**TEXT**
Oral Cancer Information

What is Oral Cancer?

This section deals with oral cancer, which includes the oral cavity (mouth) and the oropharynx (the part of the throat at the back of the mouth). The oral cavity includes many parts: the lips; the lining inside the lips and cheeks, called the buccal mucosa; the teeth; the bottom (floor) of the mouth under the tongue; the front two-thirds of the tongue; the bony top of the mouth (hard palate); the gums; and the small area behind the wisdom teeth. The oropharynx includes the back one-third of the tongue, the soft palate, the tonsils, and the part of the throat behind the mouth. Salivary glands throughout the oral cavity make saliva, which keeps the mouth moist and helps digest food.

What Is Cancer?

Cancer is a group of diseases. It occurs when cells become abnormal and divide without control or order. More than 100 different types of cancer are known.

Like all organs of the body, the mouth and throat are made up of many kinds of cells. Cells normally divide in an orderly way to produce more cells only when the body needs them. This process helps keep the body healthy.

**ENTRIES SUPPLIED**
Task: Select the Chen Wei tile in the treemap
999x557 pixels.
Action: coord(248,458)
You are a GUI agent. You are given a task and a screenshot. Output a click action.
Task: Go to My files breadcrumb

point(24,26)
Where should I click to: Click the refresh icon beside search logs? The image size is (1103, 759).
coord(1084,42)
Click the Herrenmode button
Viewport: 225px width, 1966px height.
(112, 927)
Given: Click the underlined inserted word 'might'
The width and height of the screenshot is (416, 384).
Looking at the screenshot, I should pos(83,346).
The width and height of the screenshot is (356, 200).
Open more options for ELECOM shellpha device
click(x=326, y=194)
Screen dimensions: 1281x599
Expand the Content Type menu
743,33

**PROBLEMS AND TASKS**
1. In the oral cancer text, copy the part that opens with the words containing "What Is Cancer?" and closes with "the body healthy.".
2. According to the oral cancer text, what does the saliva made by the salivary glands do?
3. List every part that the oral cancer text says the oropharynx includes.
The rows aren't needed for any of this.

**ANSWERS TO EACH TASK**
1.
What Is Cancer?

Cancer is a group of diseases. It occurs when cells become abnormal and divide without control or order. More than 100 different types of cancer are known.

Like all organs of the body, the mouth and throat are made up of many kinds of cells. Cells normally divide in an orderly way to produce more cells only when the body needs them. This process helps keep the body healthy.

2. It keeps the mouth moist and helps digest food.

3.
- The back one-third of the tongue
- The soft palate
- The tonsils
- The part of the throat behind the mouth